Spread a timeline (for example, from 1500 to today) out on the floor. Depending on the theme and time frame selected, you can choose between 6 and 12 quotations to distribute amongst the group. Because the quotations do not include their authors’ names or the date on which they were made, participants do not know to whom or to which period to attribute them.
Next, participants break into groups of two or three and discuss the quotations, trying to guess from which period and from whose perspective they come.
The quotations point to power structures and/or colonial continuities and inconsistencies relevant to the topic being discussed (e.g. racism). The statements represent two sides: ways of speaking about the ‘other’ and one’s ‘own’ that dominate in the ‘West’, and statements that criticise racism or derive from (e.g. anti-colonial) resistance.
Choose your collection of quotations well. They should include voices that are not usually heard side by side. Bringing them together in this way highlights the imprint of the colonial past on today’s dominant views (for example, on the Global South and People of Color). At the same time, resistant voices show us ways of rethinking history, the present and future.
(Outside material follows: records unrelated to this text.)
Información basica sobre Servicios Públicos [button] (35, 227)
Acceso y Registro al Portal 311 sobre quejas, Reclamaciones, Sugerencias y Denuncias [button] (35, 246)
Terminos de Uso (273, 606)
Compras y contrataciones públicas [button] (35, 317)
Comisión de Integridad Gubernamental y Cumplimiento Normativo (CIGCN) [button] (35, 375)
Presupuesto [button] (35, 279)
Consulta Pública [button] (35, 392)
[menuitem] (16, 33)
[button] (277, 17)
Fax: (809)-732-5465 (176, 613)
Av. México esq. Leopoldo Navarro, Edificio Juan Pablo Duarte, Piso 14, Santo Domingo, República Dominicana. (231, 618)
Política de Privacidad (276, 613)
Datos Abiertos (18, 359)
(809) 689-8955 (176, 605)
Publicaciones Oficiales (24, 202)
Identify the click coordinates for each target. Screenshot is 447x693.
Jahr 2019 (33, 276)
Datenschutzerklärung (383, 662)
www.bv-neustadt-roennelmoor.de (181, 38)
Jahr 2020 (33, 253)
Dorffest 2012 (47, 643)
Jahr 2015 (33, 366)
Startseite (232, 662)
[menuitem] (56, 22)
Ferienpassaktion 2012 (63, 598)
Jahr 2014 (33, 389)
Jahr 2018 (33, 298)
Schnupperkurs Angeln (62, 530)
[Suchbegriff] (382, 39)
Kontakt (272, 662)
On the one hand, working with a post-colonial timeline allows us to disseminate marginalised knowledges and build audiences for these perspectives. On the other, by encountering multiple perspectives, participants learn both about diversity and about the social construction of knowledge and the world. We have selected the quotations in order to surprise, question patterns of thinking and empower. For many participants, this process of learning is an emotional experience: it allows them to connect aha! moments (e.g. about a statement made by Nicolas Sarcozy in 2007 that many attribute to the 18th century) with knowledge transfer (e.g. about the fact that Hegel, as a representative of the Enlightenment, participated in the establishment of racial theory in Germany). Through the process, mainstream knowledge systems are put into question and participants’ curiosity is aroused as is their eagerness to continue exploring the topics by themselves.